When one masters the art of cooking beans from scratch (go me!), one must find delicious things to do with said beans.
And the thing my mind instantly goes to is tacos.
Origins of Tacos
Who exactly invented the taco? It’s still a bit of a mystery! But a professor who has spent much time researching the topic theorizes that tacos were invented by Mexican silver miners in the 18th century. (source)
Tacos became popular throughout Mexico and were introduced to the US by Mexican immigrants in the 19th century. Authentic Mexican tacos tend to have simple ingredients such as corn tortillas, meat, lettuce, a small amount of cheese, and lime. (source)
This version isn’t authentic but is inspired by the concept.
How to Make Crispy Taco Shells
Did you ever have crispy tacos growing up?
That was one of my favorite meals. Crispy taco shells with tons of fillings that always, always involved corn and cheese. As you can tell, little Dana liked her carbs and dairy.
But instead of frying the shells, I figured out a simple way to bake them and get them crispy! Simply fold the edges over a baking sheet and bake on top of a second baking sheet. Or, rest mini cupcake liners inside a folded over soft tortilla and bake until crispy and golden (see image below)!
Yes, it’s that easy. And the whole recipe comes together in just 30 minutes.
For fillings, I immediately knew I wanted to go for my Easy 1-Pot Pinto Beans.
And because I’ve been seeing pineapples popping up everywhere these days, I paired it with a simple pineapple salsa. However, you could always keep it simple and use your favorite store-bought salsa, or try my go-to Blended Red Salsa recipe.

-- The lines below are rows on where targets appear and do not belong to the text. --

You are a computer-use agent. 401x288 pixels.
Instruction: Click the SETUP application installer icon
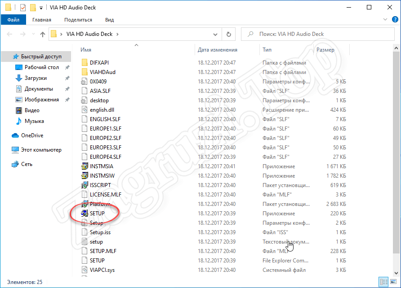(84, 214)
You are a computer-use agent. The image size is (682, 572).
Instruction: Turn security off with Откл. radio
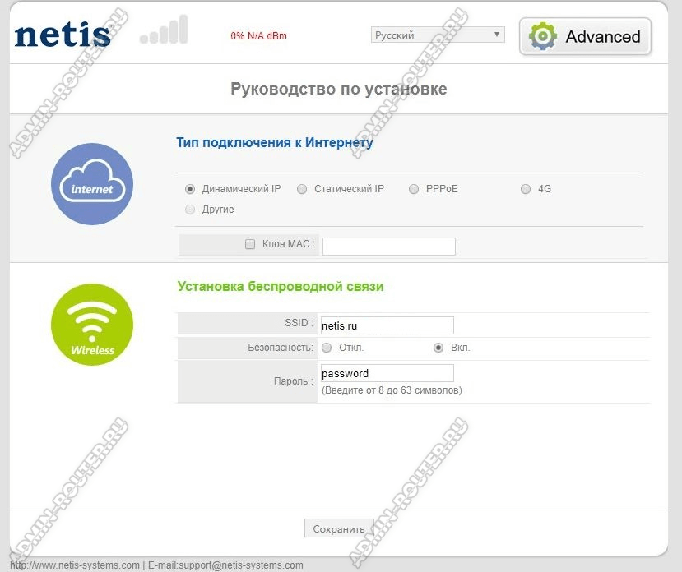tap(327, 348)
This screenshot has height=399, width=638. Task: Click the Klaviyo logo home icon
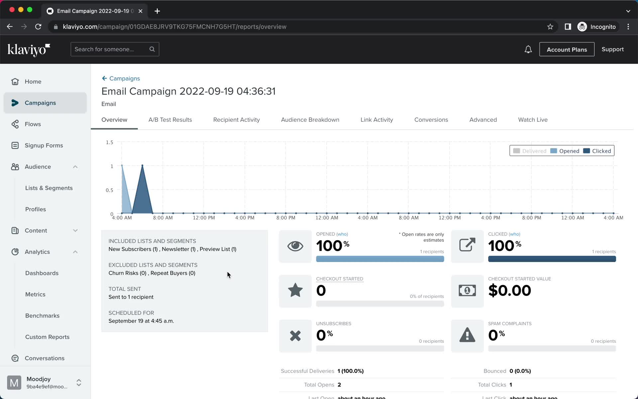[x=29, y=50]
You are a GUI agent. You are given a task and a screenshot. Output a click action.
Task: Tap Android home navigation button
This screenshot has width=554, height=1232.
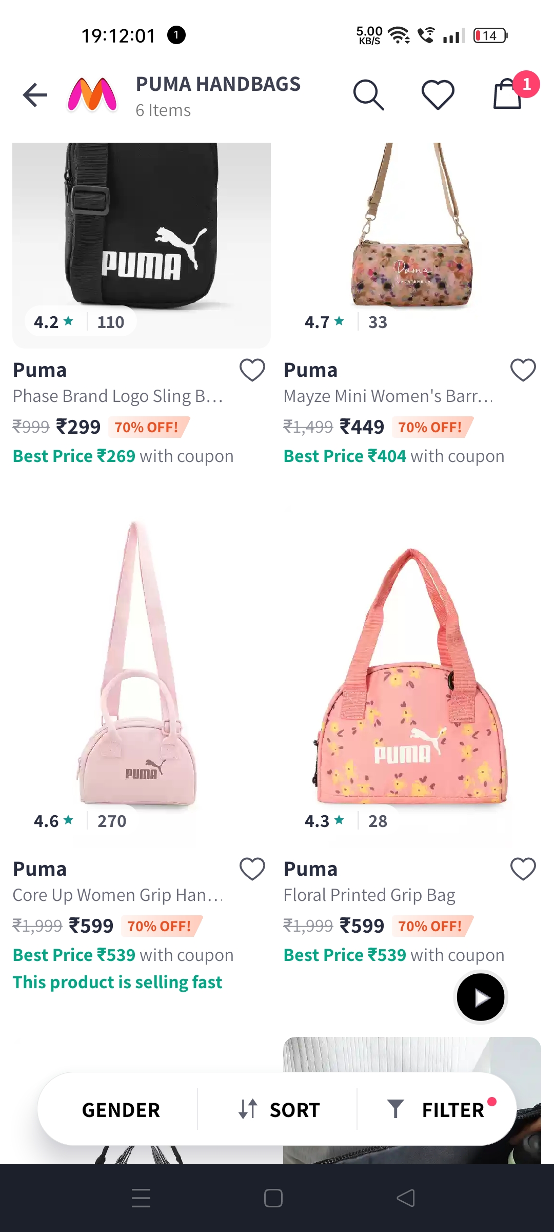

I hope you guys love these tacos! They’re:
Loaded with healthy fillings
If you give this recipe a try, let us know! Leave a comment, rate it, and don’t forget to tag a picture #minimalistbaker on Instagram! We’d love to see what you come up with. Cheers!
Crispy Baked Tacos with Pineapple Salsa
- 6-8 white or yellow corn tortillas
- Avocado or grape seed oil
- Sea salt
- ~2 cups Mexican Pinto Beans (or sub 1 1/2 15-ounce (425 g) cans pinto beans per 2 cups homemade)
- 1/4 tsp ground cumin
- 1/4 tsp ground chili powder
- 1 pinch each sea salt + black pepper
- 1/4 cup diced pineapple
- 1/2 cup diced tomato
- 3 Tbsp diced jalapeño (optional)
- 3 Tbsp diced red onion
- 1/4 cup chopped cilantro
- 1 Tbsp lime juice (plus more to taste)
- 1 pinch each salt and pepper
- Ripe sliced avocado
- Hot sauce
- Lime juice
- Fresh chopped cilantro
- Preheat oven to 425 degrees F (218 C) and get out two baking sheets as well as a few mini cupcake liners if you have them. As long as you have either cupcake liners or two baking sheets, you can make this method work!
- Lightly brush tortillas on both sides with oil and sprinkle with salt. Then stack two baking sheets and lift one side. Tuck as many tortillas as will fit comfortably on the edge. Then lower the top baking sheet and fold the tortilla over the top so it forms a shell shape. In addition or alternatively, simply arrange tortillas on a baking sheet, fold over, and slide two mini cupcake liners inside the shell so it creates an opening. See photo for guidance!
- Bake 10-20 minutes (will depend on brand and freshness) until light brown and crisp. Remove from oven and set aside to cool.
- While tortillas are baking, add pinto beans to a small pot and bring to a simmer over medium heat, then lower heat to low and simmer until serving. Taste and season – I suggest ground cumin, chili powder, and salt and pepper to taste.
- Lastly, prepare pineapple salsa by adding all ingredients to a small bowl and tossing to coat. Taste and adjust flavors as needed, adding more salt for flavor balance, lime for acidity, or pineapple for sweetness. Set aside.
- Once tacos are done baking and slightly cooled, fill generously with pinto beans, pineapple, and other toppings. I went with avocado, hot sauce, and cilantro.
- The shells are best when fresh. I would only make as many as you want to enjoy immediately as they tend to lose their crispiness when stored.
*Nutrition information is a rough estimate calculated without additional toppings (i.e. avocado).